Piense en una estrategia multifacética que involucre al Departamento de Justicia, al FBI, a la CIA, a Seguridad Nacional y posiblemente al Departamento de Defensa.
Imaginemos que durante los próximos nueve meses y medio Bondi, Patel, Gabbard, Noem y Hegseth se ponen a trabajar con el objetivo de provocar que suficientes estadounidenses se preocupen por votar en las elecciones intermedias, o duden de que sus votos cuenten en las elecciones intermedias, como para que no se molesten.
Generarán un flujo constante de acusaciones e investigaciones sobre la votación, acompañadas de incautaciones de padrones electorales por parte del FBI y el Departamento de Justicia. Al mismo tiempo, se intensificarán las redadas de ICE y la Patrulla Fronteriza. Todo ello centrado en las ciudades estadounidenses donde reside la mayoría de los votantes demócratas.
¿Es demasiado descabellado creer que esta es la estrategia de Trump? Recuerden, este es el hombre que convocó a sus partidarios a Washington y los animó a atacar el Capitolio de Estados Unidos.
No necesita republicanos en el Congreso ni en la Corte Suprema.
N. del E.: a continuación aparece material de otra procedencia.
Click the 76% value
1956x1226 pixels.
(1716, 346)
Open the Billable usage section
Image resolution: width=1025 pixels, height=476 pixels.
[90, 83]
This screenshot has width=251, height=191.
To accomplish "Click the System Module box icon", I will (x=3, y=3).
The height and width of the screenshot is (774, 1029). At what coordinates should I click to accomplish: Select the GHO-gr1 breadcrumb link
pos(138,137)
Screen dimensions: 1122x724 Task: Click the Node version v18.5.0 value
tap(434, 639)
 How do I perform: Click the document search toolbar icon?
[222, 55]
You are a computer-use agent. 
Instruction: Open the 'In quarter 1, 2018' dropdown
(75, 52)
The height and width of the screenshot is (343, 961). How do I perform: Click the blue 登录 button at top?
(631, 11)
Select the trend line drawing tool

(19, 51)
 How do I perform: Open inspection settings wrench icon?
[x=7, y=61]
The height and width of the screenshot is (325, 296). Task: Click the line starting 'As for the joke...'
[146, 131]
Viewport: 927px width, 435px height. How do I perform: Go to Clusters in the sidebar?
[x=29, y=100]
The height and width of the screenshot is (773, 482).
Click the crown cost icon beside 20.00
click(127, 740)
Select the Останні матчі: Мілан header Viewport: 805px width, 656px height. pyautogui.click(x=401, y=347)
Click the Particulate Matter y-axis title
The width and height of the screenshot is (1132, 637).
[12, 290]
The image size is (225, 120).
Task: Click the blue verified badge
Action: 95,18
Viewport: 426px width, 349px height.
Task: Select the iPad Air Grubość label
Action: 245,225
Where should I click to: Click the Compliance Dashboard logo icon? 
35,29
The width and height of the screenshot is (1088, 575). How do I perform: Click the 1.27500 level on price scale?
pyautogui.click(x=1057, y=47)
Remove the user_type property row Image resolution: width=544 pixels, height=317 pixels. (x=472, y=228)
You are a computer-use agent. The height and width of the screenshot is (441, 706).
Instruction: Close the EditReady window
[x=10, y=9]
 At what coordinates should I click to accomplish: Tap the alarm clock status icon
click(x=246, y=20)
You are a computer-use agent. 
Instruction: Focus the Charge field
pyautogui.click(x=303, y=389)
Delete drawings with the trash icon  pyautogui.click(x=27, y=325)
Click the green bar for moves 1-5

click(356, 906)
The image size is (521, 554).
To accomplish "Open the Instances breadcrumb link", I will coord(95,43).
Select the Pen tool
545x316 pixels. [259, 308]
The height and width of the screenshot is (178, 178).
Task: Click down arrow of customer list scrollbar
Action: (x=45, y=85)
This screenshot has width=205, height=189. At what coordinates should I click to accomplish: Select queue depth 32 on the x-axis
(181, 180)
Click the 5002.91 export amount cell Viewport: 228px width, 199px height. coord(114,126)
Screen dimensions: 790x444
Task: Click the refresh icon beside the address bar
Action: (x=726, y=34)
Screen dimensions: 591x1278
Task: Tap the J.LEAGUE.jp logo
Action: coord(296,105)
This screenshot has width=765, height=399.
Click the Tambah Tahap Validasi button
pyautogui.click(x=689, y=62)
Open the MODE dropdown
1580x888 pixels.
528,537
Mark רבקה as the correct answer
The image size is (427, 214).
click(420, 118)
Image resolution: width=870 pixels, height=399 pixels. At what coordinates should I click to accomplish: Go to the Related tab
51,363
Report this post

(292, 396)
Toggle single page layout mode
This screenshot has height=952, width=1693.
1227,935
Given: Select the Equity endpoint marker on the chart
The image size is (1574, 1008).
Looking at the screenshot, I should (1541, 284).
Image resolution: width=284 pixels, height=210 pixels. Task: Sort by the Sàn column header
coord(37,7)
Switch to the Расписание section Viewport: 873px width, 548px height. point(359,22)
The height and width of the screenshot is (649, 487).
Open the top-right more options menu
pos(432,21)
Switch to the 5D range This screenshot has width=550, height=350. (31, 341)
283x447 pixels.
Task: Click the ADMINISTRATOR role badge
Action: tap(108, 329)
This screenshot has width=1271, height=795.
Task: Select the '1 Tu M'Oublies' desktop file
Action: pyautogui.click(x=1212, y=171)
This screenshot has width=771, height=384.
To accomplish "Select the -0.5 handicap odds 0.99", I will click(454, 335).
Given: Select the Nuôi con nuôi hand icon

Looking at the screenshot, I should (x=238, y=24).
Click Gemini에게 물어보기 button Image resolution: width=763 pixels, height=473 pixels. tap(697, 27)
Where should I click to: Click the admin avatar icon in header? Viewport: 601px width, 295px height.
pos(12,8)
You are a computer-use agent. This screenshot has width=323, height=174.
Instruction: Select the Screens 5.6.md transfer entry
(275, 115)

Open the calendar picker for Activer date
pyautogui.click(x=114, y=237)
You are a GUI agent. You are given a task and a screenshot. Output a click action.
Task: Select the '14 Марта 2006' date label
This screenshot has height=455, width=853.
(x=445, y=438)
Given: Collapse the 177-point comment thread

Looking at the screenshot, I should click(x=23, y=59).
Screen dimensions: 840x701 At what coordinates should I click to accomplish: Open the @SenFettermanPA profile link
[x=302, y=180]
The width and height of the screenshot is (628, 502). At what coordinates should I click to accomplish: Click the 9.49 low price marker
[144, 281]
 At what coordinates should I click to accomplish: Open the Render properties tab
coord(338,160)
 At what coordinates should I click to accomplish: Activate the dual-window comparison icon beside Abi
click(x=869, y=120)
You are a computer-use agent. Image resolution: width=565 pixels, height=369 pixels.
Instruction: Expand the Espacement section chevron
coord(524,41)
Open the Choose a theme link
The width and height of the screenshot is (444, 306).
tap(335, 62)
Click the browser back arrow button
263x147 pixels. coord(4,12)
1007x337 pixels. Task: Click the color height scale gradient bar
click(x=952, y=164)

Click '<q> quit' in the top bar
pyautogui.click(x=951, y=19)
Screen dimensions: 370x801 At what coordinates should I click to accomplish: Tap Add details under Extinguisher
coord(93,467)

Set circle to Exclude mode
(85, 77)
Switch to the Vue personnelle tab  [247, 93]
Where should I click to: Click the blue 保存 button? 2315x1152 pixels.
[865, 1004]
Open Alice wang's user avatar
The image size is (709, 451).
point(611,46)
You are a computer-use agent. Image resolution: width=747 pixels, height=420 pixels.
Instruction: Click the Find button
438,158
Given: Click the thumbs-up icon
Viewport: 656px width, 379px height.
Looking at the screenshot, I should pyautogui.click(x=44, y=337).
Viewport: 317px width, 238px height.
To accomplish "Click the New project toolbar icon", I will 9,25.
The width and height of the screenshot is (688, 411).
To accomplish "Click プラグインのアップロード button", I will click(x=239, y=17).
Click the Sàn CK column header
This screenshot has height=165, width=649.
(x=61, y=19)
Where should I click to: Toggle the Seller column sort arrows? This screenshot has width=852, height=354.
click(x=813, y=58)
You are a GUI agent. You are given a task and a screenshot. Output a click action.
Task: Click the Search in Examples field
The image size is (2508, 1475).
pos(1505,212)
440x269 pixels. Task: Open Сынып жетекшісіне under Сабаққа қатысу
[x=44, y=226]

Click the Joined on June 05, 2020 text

Esta vez, desplegará los poderes de investigación, cumplimiento y vigilancia del poder ejecutivo en las ciudades estadounidenses para intimidar a los votantes demócratas, o para que se vuelvan tan escépticos sobre el proceso electoral que no voten. Pienso que esto es exactamente lo que está intentando hacer. Entonces, ¿qué debemos hacer? Contraatacar. Todos, incluidos los líderes demócratas, debemos repetirlo una y otra vez: Tienen derecho a votar. Trump no puede quitárselo. Su voto cuenta. Este es su país. Necesitamos asegurarnos de que nuestros estados, ciudades y condados estén haciendo todo lo posible para proteger el proceso electoral, las máquinas electorales y las boletas.
Y —como lo está haciendo ahora el condado de Fulton, en Georgia— cada ciudad, condado o estado donde Trump y sus matones están intentando apoderarse de los registros de votantes o interferir de alguna otra forma con el proceso debe demandar al régimen de Trump. ¿Qué opinas?